1. Go home: This is the obvious option. Your parents and friends probably miss you very much, and it is time to go back or hang out with everyone.
International airfares can be costly, so I would advise booking tickets at least two months in advance. Before you leave, do not forget to stop by the global student services office to ensure all of your formalities are up-to-date.
It also might be a good plan to call parents and close friends back home and ask what they want you to bring back from the United States – their replies might surprise you.
2. Travel within the U.S.: The United States is an amazing country to travel around. If you are into nature, you can go to beaches across the country and national parks, landmarks and mountains such as the Niagara Falls and Grand Canyon. If you love cities, the possibilities are endless, from San Francisco to New York City.
But you should not risk going out of the country if you have not completed the proper preparation. For instance, when visiting Niagara Falls, you might be drive across the border into Canada. While this might not be a trouble for your travel partners, it could cause you a lot of problem if you had not earlier applied for a Canadian visa.

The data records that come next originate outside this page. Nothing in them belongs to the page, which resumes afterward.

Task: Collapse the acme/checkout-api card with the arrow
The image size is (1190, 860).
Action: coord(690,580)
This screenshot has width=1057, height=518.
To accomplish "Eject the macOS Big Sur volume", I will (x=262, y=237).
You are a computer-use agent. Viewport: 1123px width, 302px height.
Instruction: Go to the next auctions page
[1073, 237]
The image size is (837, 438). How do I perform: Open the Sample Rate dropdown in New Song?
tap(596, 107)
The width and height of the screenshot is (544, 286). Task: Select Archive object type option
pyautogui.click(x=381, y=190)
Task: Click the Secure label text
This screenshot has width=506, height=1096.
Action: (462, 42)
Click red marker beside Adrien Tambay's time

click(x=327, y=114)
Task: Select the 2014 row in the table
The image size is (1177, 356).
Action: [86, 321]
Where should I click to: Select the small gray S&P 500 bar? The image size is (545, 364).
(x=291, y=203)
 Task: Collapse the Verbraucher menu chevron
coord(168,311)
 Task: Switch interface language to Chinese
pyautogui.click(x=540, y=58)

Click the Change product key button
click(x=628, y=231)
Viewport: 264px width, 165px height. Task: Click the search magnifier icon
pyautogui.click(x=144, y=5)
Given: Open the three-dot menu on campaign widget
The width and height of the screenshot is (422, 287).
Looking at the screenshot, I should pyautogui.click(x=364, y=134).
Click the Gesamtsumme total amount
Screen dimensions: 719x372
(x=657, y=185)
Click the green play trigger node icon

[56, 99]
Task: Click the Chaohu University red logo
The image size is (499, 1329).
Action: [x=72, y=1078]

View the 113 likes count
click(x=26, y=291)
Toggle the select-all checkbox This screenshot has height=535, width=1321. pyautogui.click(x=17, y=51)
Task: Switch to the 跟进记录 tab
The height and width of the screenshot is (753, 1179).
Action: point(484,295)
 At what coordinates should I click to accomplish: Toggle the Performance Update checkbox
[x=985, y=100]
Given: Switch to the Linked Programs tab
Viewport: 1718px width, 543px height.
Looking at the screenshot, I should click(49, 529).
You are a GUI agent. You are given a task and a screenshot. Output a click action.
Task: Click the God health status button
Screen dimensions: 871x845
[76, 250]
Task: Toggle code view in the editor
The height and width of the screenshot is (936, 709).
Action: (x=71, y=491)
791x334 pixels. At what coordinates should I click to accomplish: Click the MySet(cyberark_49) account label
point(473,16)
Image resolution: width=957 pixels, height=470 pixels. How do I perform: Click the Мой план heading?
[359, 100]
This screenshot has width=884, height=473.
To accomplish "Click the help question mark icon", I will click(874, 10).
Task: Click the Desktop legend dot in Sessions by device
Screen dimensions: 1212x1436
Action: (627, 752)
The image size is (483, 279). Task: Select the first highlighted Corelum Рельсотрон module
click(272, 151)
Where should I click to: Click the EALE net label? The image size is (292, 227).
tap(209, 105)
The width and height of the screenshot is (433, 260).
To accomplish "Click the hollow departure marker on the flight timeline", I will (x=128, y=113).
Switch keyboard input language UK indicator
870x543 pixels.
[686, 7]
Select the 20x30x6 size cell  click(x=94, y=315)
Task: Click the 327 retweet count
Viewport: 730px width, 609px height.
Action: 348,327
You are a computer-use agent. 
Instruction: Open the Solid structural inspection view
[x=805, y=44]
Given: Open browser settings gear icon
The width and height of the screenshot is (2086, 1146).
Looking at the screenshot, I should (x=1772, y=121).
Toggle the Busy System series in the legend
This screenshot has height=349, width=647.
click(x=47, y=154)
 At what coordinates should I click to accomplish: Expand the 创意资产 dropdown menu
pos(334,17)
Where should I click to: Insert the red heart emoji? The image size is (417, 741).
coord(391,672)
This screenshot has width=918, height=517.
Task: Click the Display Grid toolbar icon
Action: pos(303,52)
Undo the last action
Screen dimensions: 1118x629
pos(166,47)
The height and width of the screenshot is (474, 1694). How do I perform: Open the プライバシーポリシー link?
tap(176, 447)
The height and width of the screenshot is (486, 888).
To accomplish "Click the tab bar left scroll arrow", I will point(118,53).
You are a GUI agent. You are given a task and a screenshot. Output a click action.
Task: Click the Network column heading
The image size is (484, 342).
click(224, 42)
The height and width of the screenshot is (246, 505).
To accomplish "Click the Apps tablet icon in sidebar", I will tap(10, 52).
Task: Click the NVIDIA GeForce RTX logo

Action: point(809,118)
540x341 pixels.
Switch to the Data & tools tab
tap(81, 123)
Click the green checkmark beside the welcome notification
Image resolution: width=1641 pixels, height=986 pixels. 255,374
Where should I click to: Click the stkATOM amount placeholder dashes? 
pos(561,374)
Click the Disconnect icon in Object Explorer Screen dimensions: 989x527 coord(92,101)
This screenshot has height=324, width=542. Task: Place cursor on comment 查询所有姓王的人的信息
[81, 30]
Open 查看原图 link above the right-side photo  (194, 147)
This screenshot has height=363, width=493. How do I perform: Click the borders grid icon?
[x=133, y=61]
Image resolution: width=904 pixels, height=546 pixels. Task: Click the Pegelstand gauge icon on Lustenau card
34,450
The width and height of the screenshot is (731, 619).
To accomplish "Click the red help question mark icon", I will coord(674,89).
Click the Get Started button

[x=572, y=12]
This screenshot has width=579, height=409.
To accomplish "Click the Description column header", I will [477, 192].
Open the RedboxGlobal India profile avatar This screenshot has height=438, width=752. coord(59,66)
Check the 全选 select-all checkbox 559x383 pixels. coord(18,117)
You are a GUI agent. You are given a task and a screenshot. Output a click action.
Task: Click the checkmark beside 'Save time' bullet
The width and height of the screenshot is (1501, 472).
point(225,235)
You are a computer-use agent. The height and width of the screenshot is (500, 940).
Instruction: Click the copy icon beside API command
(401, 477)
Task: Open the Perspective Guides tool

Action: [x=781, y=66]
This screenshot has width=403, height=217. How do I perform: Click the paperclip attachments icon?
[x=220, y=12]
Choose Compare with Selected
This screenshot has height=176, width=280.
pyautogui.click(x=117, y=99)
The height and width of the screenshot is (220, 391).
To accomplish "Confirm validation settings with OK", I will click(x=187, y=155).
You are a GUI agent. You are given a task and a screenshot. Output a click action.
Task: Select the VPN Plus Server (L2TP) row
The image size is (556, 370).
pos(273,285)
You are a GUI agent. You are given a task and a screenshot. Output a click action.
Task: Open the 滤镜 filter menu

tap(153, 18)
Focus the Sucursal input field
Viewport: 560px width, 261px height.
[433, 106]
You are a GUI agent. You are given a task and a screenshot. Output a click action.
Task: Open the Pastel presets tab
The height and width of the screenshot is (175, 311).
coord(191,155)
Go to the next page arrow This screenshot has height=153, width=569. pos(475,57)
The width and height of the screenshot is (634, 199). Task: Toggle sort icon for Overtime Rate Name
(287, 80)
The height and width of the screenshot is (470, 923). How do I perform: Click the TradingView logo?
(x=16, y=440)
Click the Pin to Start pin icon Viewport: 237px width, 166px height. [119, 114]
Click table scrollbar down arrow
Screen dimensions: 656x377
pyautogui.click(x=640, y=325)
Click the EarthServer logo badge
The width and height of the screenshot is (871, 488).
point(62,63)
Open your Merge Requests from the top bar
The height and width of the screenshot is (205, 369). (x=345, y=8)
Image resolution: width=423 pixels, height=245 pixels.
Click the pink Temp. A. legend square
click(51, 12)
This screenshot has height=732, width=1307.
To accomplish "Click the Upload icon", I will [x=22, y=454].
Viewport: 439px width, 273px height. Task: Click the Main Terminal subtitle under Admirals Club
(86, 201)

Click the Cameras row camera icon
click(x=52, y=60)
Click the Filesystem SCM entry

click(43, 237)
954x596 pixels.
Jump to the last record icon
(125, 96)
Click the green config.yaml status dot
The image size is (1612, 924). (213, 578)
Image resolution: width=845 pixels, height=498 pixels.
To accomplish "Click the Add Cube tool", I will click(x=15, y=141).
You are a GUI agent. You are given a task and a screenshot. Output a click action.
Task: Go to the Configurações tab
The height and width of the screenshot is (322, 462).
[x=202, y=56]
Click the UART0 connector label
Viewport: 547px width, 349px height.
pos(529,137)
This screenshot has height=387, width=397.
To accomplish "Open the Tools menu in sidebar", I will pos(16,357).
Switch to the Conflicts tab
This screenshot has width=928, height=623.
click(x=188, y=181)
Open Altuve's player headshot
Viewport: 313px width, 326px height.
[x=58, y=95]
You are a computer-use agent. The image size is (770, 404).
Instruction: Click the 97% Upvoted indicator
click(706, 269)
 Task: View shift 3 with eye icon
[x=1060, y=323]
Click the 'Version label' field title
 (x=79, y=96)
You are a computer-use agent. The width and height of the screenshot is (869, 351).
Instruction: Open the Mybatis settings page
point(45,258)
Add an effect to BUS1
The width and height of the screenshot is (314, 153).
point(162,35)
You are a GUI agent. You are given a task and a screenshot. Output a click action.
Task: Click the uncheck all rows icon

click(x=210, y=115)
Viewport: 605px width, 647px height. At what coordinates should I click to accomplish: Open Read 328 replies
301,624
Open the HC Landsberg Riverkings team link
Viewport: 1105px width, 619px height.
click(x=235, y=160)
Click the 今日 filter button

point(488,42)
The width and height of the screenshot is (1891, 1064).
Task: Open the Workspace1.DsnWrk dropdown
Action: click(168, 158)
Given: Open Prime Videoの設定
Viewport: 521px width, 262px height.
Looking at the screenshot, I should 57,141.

Unplanned travel might also cause problems when returning to the U.S., depending on what passport you hold or several travel restrictions. Always complete your research before a tour and avoid making impromptu decisions that might result in a bureaucratic nightmare.
3. Find a job and internship: Various schools offer on-campus jobs that you can do over the summer time. You could keep a great deal of funds by spending the summer time in this way, and there are generally people who stick around campus with whom you can hang out.
Near the end of the school time, keep your eye out for ads for on-campus jobs and get a list of them from the career center. Many teachers also look for research helps over the summer, so you can ask if they need help – research jobs often pay quite well.
Another choice, particularly if you are between your junior and senior year, is an internship. By this way, you probably have an idea of what field you would like to go into after graduation. Here you got various companies which provide you internship, Expertsmind is one of them. Having had an internship will create you a more attractive candidate once you graduate and start looking for a job.
Talk to the university career center staff about your interests, and start looking for an internship a few months before the end of the school time. Also ensure to ask the global student services office about formalities you will need to work at an off-campus job.
4. Take a summer course: Various colleges and universities offer summer programs, and this is a great way for you to earn extra credits while staying on campus.
Summer courses generally include particular topics, some of which even offer you a chance to travel with your class. For instance, my alma mater, Colorado College, offered art history courses that took place in Asian and Europe Studies classes that took place in China or Japan.
If money is a problem, see if your school provides each full-time student one free summer class or verify with the department providing the courses and classes about scholarship availability.
Taking a summer courses is also a great way to bond with your fellow students, as the summer is usually a little less busy and you have more time to hang out with one another.